PROBLEM DESCRIPTION >>
Find every line in the items below that contains the word "tweet", and copy each one. Matching is case-sensitive.
— Start of GIVEN DATA —
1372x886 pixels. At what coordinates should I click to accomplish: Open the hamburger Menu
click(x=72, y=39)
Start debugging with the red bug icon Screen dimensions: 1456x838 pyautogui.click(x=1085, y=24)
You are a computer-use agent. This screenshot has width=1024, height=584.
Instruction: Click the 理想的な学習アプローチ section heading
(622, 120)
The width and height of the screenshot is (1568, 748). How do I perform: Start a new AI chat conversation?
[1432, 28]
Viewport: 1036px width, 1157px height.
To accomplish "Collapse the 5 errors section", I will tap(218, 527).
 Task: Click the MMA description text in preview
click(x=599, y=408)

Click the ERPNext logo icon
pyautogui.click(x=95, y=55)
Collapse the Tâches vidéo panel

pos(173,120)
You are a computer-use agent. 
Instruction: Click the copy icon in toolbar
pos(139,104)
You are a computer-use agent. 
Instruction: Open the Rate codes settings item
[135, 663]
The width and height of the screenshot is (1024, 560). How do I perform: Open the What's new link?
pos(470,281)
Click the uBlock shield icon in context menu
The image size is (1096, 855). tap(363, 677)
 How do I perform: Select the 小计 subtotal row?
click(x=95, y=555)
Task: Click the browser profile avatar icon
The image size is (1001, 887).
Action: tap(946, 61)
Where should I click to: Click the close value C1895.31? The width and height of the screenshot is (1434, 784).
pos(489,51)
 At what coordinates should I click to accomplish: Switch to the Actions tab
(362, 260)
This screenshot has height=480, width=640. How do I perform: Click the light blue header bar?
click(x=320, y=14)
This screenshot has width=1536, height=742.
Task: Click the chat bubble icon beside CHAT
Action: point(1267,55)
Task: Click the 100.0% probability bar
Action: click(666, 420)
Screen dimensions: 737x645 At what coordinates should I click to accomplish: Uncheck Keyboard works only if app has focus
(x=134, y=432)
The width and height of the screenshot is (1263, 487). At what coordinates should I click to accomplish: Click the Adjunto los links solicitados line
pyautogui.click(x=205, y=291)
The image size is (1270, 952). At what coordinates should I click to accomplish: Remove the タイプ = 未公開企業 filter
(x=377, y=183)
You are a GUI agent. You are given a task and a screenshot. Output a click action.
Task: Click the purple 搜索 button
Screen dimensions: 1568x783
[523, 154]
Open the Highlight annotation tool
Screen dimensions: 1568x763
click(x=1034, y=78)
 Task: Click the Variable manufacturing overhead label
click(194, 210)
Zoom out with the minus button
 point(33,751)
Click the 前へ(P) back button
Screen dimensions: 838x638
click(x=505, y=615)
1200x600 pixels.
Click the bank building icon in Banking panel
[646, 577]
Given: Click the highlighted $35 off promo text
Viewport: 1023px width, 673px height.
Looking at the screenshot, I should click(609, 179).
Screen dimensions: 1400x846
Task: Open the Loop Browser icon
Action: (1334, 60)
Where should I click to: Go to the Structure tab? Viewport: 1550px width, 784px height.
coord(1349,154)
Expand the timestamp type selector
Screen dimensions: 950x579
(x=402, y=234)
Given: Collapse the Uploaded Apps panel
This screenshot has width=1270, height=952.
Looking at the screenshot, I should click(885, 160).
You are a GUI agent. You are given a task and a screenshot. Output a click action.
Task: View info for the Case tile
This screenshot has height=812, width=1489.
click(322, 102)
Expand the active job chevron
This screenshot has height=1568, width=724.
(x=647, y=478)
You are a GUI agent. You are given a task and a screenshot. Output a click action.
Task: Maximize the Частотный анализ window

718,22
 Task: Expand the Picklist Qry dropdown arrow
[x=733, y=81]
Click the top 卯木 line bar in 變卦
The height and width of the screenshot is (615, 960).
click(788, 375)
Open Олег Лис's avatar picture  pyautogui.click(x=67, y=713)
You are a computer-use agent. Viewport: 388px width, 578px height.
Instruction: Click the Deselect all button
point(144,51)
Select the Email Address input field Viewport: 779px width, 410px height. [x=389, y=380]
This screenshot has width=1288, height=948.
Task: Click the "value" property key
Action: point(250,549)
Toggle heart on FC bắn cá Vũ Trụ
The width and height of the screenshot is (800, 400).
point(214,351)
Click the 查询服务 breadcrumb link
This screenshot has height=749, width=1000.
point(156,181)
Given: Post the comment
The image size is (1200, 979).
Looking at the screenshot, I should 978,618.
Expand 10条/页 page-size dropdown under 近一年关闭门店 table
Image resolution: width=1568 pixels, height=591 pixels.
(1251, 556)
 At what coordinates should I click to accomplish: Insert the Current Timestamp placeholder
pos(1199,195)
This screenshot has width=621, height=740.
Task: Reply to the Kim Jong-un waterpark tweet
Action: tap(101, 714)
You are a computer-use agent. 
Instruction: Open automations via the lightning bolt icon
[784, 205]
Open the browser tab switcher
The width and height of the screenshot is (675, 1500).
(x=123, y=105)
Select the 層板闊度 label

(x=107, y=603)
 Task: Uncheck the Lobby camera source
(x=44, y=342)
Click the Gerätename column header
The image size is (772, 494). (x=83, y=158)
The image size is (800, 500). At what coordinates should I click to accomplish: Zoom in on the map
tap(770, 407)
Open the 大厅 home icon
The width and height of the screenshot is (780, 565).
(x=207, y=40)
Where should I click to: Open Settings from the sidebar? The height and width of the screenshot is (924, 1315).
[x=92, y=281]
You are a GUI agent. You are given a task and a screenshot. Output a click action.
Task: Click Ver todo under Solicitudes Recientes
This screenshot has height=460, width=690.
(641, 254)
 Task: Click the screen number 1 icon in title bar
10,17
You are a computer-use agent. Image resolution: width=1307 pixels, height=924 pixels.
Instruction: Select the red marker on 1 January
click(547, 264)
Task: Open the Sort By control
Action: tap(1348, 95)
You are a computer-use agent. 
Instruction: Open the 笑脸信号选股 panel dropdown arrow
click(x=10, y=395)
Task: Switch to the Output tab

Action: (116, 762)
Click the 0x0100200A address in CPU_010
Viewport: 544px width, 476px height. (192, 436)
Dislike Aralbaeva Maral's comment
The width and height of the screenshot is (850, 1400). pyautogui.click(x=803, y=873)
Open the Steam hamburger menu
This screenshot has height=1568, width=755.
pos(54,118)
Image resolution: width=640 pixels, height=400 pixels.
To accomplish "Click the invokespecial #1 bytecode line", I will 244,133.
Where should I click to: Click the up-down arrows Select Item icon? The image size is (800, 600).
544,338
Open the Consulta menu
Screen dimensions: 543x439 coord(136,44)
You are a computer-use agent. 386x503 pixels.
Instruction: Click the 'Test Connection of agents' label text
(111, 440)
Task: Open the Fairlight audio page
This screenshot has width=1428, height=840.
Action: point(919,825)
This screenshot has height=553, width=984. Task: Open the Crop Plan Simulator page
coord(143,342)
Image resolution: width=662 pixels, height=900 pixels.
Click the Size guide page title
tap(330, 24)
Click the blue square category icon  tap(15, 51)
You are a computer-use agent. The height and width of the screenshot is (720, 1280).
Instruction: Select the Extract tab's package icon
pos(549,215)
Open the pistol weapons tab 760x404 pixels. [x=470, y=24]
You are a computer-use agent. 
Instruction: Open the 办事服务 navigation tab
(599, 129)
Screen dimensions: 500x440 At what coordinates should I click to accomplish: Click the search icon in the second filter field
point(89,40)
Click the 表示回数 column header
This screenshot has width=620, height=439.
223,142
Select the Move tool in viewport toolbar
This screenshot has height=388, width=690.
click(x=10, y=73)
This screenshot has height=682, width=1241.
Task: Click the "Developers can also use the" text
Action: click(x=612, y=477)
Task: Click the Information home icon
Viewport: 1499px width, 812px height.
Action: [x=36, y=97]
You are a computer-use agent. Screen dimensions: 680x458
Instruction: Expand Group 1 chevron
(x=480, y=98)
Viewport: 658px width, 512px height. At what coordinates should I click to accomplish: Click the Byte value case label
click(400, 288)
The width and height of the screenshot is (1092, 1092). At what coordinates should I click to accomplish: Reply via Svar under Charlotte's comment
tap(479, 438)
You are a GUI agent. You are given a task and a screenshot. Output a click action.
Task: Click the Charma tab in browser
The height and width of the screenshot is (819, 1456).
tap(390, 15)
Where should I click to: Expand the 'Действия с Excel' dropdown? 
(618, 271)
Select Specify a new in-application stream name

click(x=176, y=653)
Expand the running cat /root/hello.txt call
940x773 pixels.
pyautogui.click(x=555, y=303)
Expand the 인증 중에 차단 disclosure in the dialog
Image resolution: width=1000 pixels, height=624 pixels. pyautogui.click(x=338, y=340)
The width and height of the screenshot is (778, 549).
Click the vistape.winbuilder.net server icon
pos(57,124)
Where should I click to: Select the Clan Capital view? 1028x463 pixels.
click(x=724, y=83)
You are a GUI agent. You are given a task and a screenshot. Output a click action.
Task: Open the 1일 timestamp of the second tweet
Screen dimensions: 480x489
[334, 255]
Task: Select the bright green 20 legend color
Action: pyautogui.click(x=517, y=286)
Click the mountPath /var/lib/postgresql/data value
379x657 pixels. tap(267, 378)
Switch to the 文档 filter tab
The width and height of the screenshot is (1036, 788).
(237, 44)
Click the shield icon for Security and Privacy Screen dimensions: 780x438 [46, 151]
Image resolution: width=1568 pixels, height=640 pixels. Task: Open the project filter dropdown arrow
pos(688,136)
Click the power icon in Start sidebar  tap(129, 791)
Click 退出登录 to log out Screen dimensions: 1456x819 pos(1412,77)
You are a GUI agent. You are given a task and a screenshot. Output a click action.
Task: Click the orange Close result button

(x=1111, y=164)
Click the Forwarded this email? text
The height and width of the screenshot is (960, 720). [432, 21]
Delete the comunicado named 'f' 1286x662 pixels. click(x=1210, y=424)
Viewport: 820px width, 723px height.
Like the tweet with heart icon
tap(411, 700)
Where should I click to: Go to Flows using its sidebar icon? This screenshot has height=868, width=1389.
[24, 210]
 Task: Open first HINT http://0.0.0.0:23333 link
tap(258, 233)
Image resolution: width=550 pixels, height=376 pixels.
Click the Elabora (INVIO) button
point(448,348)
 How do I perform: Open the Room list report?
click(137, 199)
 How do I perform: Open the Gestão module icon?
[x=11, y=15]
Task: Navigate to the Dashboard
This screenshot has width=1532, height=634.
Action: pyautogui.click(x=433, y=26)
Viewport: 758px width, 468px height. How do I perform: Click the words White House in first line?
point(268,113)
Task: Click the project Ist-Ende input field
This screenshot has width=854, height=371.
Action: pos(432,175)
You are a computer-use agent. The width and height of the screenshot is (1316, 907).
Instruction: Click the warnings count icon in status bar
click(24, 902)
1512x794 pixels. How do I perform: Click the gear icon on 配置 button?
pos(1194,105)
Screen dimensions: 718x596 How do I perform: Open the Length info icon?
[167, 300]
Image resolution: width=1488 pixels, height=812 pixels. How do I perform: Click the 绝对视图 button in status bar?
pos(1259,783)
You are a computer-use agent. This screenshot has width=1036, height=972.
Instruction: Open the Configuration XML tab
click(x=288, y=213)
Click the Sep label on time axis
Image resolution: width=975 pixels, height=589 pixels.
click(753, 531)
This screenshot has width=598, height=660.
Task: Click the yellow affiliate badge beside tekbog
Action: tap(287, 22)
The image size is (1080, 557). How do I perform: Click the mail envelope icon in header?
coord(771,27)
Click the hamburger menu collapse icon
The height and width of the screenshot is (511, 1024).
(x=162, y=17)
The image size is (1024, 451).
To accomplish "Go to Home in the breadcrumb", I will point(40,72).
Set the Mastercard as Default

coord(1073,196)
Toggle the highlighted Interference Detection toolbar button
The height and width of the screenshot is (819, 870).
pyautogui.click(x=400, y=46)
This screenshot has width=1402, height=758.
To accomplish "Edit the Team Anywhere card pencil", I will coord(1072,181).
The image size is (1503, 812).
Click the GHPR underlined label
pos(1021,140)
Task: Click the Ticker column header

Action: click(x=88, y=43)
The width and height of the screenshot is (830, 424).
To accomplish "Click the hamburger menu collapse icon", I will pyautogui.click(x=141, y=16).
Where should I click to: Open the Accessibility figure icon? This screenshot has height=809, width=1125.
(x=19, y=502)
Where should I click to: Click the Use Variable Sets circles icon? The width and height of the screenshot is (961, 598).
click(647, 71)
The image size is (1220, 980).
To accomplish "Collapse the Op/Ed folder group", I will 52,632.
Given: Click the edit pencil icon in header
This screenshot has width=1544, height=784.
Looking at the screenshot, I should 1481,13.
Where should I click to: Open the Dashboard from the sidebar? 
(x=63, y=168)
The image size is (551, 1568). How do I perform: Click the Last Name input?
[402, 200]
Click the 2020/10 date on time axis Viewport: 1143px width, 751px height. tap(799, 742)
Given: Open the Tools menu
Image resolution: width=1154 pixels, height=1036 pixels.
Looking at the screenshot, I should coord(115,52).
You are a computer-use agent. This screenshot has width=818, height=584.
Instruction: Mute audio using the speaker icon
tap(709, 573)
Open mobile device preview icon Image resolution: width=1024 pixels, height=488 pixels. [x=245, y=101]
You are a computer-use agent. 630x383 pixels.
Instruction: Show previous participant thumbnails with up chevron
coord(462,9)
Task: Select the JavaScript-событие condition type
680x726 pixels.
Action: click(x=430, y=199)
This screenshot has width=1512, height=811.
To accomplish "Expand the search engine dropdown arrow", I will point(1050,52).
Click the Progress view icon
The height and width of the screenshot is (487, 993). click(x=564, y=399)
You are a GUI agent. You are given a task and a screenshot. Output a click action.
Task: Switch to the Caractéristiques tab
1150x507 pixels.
— End of GIVEN DATA —
WORKED ANSWER >>
Task: Reply to the Kim Jong-un waterpark tweet
Task: Open the 1일 timestamp of the second tweet
Like the tweet with heart icon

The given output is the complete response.